• Non suono jazz, ma amo follemente le semiacustiche. Quando son ben costruite sono strumenti micidiali, con suoni giganteschi ed una versatilità impareggiabile.
    Andiamo dunque alla scoperta di questa bellissima Gaudenzi Swallow.

     

    Custodia e contenuto: la chitarra arriva in una bella custodia, ben rifinita e sicura.

    Materiali e touch and feel: non è la prima Gaudenzi che mi capita di avere a tracolla e devo dire che la qualità è sempre ai massimi livelli. In particolare qui mi ha colpito l’ acero occhiolinato che è di una bellezza incredibile.
    Per il resto bella la scelta del body in acero + mogano e del blocco centrale che è in acero nella versione con humbucker, mentre è in mogano nella versione con i P90. In questo modo si va ad equilibrare il suono che è effettivamente esteso e chiaro in ogni frequenza.

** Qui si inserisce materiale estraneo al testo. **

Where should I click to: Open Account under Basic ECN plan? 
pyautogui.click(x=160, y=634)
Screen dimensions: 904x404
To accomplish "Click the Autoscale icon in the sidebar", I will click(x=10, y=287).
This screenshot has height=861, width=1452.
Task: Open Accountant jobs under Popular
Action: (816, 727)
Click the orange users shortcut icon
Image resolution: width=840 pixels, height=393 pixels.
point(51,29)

    Il manico è in mogano, la tastiera in ebano.

    I pickup sono Lollar Imperial Low Wind, cioè ottime riproduzioni dei PAF Gibson anni ’50, un solo volume e un solo tono, secondo me scelta vincente anche per lasciare il più pulito possibile il top.

    Il suono: dai clean più tondi e jazzistici (sì, ci ho provato, ma non avrete documenti video a riguardo) a suoni rock spinti che vanno fino ai Foo Fighters ed oltre; ho avuto modo di testarla con distorsioni elevate e non ha particolari problemi di feedback.

    Il pick up al manico ha un suono vellutato e morbido, se però alzate la distorsione ha un bellissimo attacco che permette di mantenere le note molto a fuoco, mentre quello al ponte è perfetto per grandi accordi con distorsioni accennate, molto oasis, fino a ritmiche cattive e serrate. Ho voluto scherzare e il primo riff del video è veramente super metallaro, ma sentite come se la cava bene.

     

    Conclusioni: questa Swallow è una chitarra straordinariamente equilibrata, versatile e con un carattere fortissimo.
    Probabilmente non potrei dare descrizione migliore di uno 
    strumento, ma qui ci sono tutte le caratteristiche per essere annoverato tra le semiacustiche top che mi siano capitate sotto le dita.